Our politics is increasingly postliberal on policy and already post-shame on leadership: What exactly can Democrats do except pray for the price of eggs to double?
Frankly, I wonder if Jonathan Last is right to believe that driving down Trump’s popularity would meaningfully constrain his power as president. He’s term-limited (hopefully!) and clearly intends to govern much more autocratically this time around, having learned the ins and outs of wielding power over his first four years. If pardoning the J6ers really does hurt his approval rating, so what? Are the congressional Republicans who feared in 2021 that they’d be killed if they voted to impeach him going to courageously roadblock his agenda when he’s polling at 43 percent approval instead of 48?
The point of the authoritarian project is to treat all constraints on executive power, including public opinion, as illegitimate and to desensitize the public to that fact. Pardoning the J6ers can be understood as another step in the process. If Americans don’t like it, tough. They put him in charge; they’ll learn to live with it.
The next riot.
I’m convinced that Americans will end up holding Trump to a lower standard morally, ethically, and civically in his second term than they have other presidents, and not just because his infectious shamelessness has numbed them to his outrages.
It’s because, unlike in his first term, they knew what they were signing up for. You cannot watch January 6 happen, vote for him four years later, and then huff indignantly when he starts his own crypto Ponzi scheme or cuts off security for a critic who’s under credible threat of being murdered by terrorists. Even if you feel a pang of vestigial embarrassment or disgust about it, you can’t complain without looking like a preposterous rube. Trump is being Trump. What on earth did you expect?
So many Americans won’t complain, if only to save face. They’ll rationalize. If he wants to pardon a bunch of insurrectionists and then make them FBI agents or whatever, Trump voters will swallow that bitter pill with a pained smile on their faces and strain for a way to celebrate the taste. “They might turn out to be good agents because they really understand how the justice system works now.”
We can (and should) scoff at Trump’s claims that the election gave him a “mandate” on policy given the narrowness of his victory and questionable popular support for key parts of agenda. But a mandate to behave shamelessly? It’s hard to argue that Americans didn’t grant him that.
When I read a list of 10 excuses Republicans in Congress have already made for his despicable J6 pardons, then, I’m of two minds about it.
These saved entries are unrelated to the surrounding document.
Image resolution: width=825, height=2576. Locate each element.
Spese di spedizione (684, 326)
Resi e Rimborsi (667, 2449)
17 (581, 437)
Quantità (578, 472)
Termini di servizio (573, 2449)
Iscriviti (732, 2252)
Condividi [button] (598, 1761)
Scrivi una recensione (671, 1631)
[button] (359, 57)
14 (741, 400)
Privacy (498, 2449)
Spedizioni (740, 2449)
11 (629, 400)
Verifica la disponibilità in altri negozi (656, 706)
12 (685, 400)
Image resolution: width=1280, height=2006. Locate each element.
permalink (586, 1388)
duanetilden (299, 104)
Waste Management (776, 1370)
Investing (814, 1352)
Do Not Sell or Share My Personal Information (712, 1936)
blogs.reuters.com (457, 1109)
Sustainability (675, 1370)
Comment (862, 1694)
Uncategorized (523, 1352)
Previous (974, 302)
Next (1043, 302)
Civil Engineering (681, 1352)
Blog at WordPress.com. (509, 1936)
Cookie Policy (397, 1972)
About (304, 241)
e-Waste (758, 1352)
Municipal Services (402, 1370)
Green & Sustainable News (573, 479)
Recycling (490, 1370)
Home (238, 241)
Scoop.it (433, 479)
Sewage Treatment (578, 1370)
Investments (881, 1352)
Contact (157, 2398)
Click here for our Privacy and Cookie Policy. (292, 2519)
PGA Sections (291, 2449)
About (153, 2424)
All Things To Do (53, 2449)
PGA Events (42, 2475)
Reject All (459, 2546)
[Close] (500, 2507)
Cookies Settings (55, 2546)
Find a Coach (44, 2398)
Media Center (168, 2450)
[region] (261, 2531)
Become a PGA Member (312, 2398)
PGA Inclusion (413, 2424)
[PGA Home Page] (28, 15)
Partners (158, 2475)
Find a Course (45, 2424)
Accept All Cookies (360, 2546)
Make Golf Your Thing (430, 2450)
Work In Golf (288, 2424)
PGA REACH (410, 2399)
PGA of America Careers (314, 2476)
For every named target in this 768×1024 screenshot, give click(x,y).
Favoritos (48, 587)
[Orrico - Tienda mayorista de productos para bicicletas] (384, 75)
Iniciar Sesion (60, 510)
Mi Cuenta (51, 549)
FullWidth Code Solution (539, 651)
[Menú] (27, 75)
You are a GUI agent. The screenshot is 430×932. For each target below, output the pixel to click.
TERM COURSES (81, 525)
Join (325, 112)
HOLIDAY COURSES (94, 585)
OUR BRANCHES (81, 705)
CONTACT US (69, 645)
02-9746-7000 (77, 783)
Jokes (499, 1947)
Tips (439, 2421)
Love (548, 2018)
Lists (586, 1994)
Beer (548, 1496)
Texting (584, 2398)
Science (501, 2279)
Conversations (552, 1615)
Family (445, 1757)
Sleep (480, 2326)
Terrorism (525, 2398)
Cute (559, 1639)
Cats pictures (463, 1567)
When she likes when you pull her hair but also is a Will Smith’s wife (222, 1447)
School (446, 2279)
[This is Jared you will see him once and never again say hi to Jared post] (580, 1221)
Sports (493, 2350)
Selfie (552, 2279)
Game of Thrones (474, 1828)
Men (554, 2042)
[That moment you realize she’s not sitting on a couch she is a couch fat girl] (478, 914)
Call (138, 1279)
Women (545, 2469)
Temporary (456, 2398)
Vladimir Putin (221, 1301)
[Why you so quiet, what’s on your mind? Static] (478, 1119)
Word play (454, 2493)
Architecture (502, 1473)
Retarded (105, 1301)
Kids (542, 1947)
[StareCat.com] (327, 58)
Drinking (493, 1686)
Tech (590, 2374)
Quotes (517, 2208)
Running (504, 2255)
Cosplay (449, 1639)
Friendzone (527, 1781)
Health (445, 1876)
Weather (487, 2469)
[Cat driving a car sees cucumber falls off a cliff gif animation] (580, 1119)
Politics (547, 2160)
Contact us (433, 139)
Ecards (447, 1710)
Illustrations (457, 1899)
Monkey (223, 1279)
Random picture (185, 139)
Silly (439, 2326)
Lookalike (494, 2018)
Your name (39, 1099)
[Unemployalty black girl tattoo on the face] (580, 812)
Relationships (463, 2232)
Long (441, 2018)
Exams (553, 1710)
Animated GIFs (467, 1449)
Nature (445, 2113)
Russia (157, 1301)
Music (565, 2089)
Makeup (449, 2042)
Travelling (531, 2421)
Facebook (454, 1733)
On the one hand, the moral depravity required to justify impunity for violent seditionists is so irresponsible in political leadership that it feels like a Rubicon-crossing, even by the loathsome standards of the GOP. After this, I can’t imagine what Republican leaders could or would say to voters in party primaries to discourage them from electing insurrectionists to Congress.
Come to think of it, I can’t imagine what they could or would say to condemn the next act of organized violence to serve Trump. If leftists stage a sit-in to obstruct federal immigration officials from detaining some illegal immigrants, and a bunch of Proud Boys show up and stab some of them to death, what’s the Republican take on that? The best we could expect, I think, is some mealy-mouthed both-sides-ism about how violence is bad but civil disobedience is also bad.
So, certainly, the cowardice they showed this week by not emphatically denouncing the pardons is reprehensible. But on the other hand: What on earth did you expect?
Our problem is not Republicans in Congress or even the Republican in the White House. Our problem, as ever, is the millions of boiled frogs who’ve concluded that shamelessness is a political virtue, not a vice. Blame them for what’s happened, and for what’s to come.